Ein Großteil der von dem Münchner Bankier Dr. h. c. Wilhelm Reuschel (1893-1979) in langjähriger Sammlertätigkeit erworbenen Werke werden bereits 1959 in den Räumen des Bayerischen Nationalmuseums in München präsentiert.

In Weiterführung seiner Interessen rief der Sohn des Sammlers, der Bankier Dr. Heinrich Reuschel (1922-1991), 1989 eine Stiftung ins Leben, die sich um Pflege, Erhalt und Erweiterung der Sammlung sowie deren wissenschaftliche Untersuchung und Auswertung bemüht und dafür Sorge trägt, dass die Sammlung weiterhin einem breiten Publikum zugänglich ist.
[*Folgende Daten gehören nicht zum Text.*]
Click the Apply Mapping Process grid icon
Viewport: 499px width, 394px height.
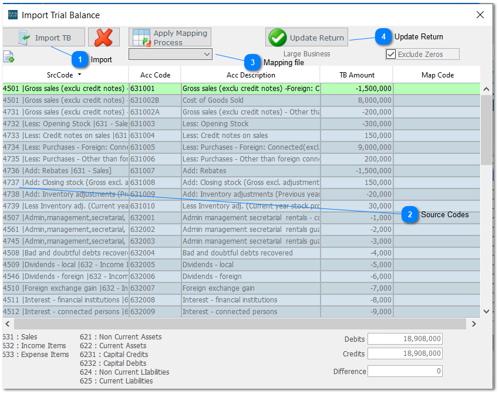(141, 36)
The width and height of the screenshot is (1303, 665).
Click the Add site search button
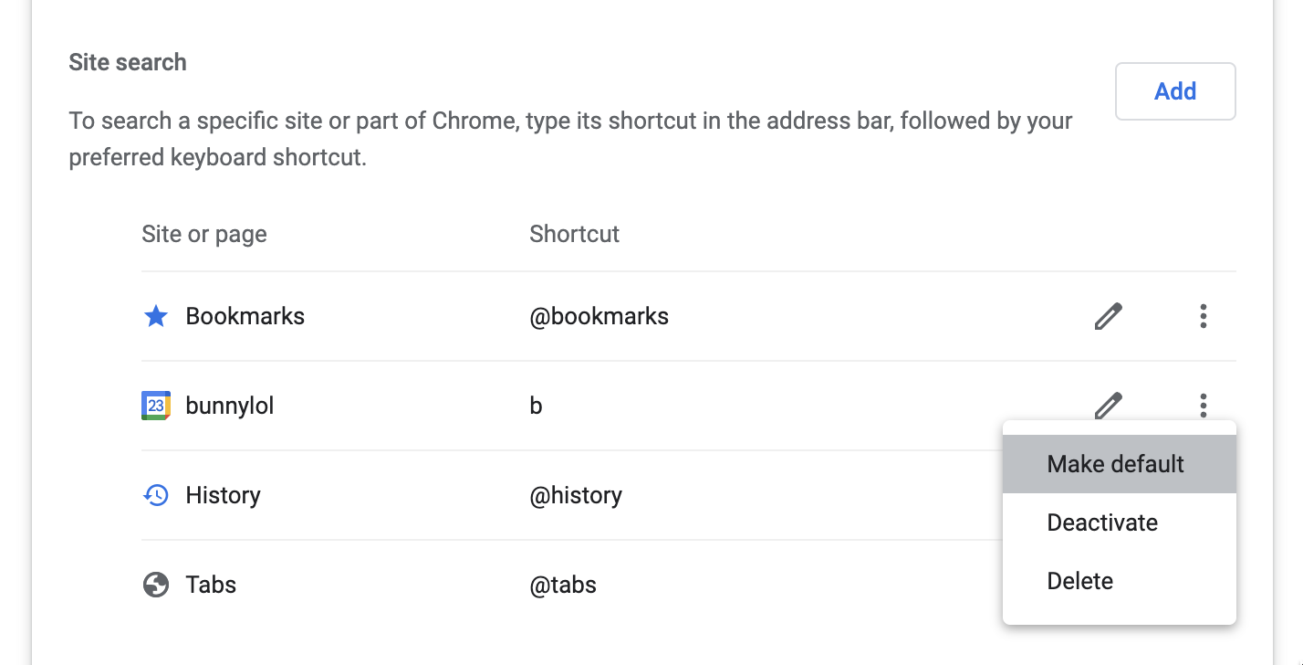click(x=1175, y=91)
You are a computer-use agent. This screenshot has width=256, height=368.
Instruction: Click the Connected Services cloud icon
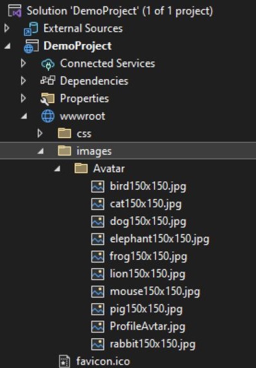pos(48,64)
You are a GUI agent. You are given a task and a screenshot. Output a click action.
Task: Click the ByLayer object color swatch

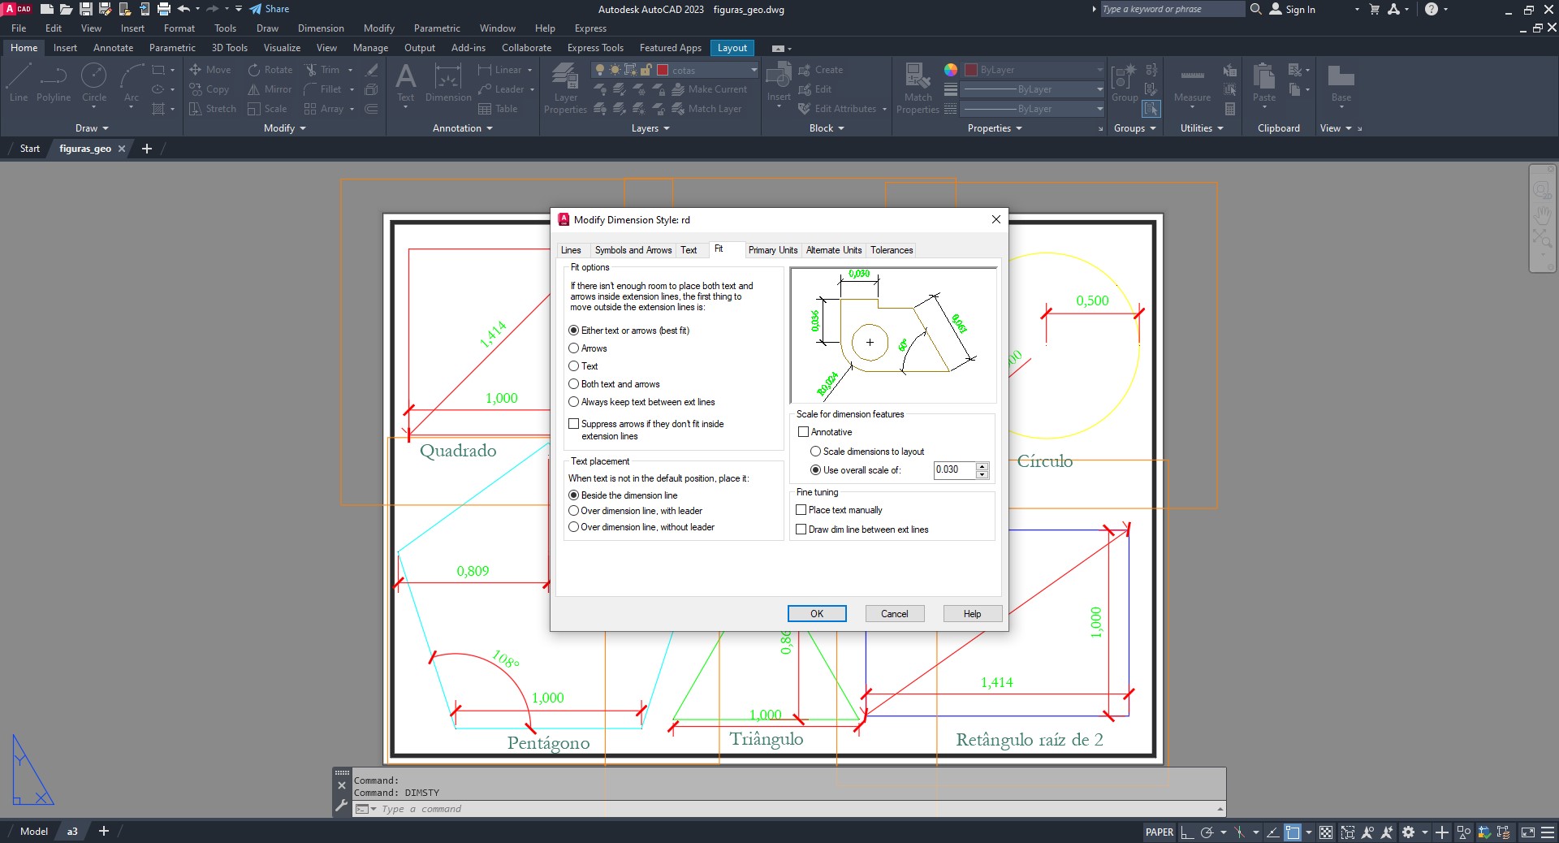[971, 70]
Die Stiftung nahm ihre Tätigkeit 1991 auf. Sie steht unter der Schirmherrschaft des Bankhauses Donner & Reuschel, von dem sie auch verwaltet wird, und unter der des Stiebner Verlags, München. Die enge und vertrauensvolle Zusammenarbeit mit dem Bayerischen Nationalmuseum besteht bis heute.

Seit der Gründung der Stiftung wurden unter anderem eine neue Hängung im Hauptgeschoss des Museums, Restaurierungsarbeiten an Rahmen und Bildern, die Erstellung eines Katalogs und eine Vortragsreihe ("Kunst des Entwurfs") initiiert. Teile der Sammlung werden regelmäßig anderen Museen für Sonderausstellungen vorübergehend zur Verfügung gestellt. Außerdem werden im Bayerischen Nationalmuseum laufend sammlungsbezogene Führungen und Workshops von der Stiftung unterstützt.

Eine weitere wissenschaftliche Publikation ist in Arbeit - ganz im Sinne des Stiftungsgründers -, der Ölskizze des 18. Jahrhunderts in der Kunstgeschichte angemessene Beachtung zukommen zu lassen.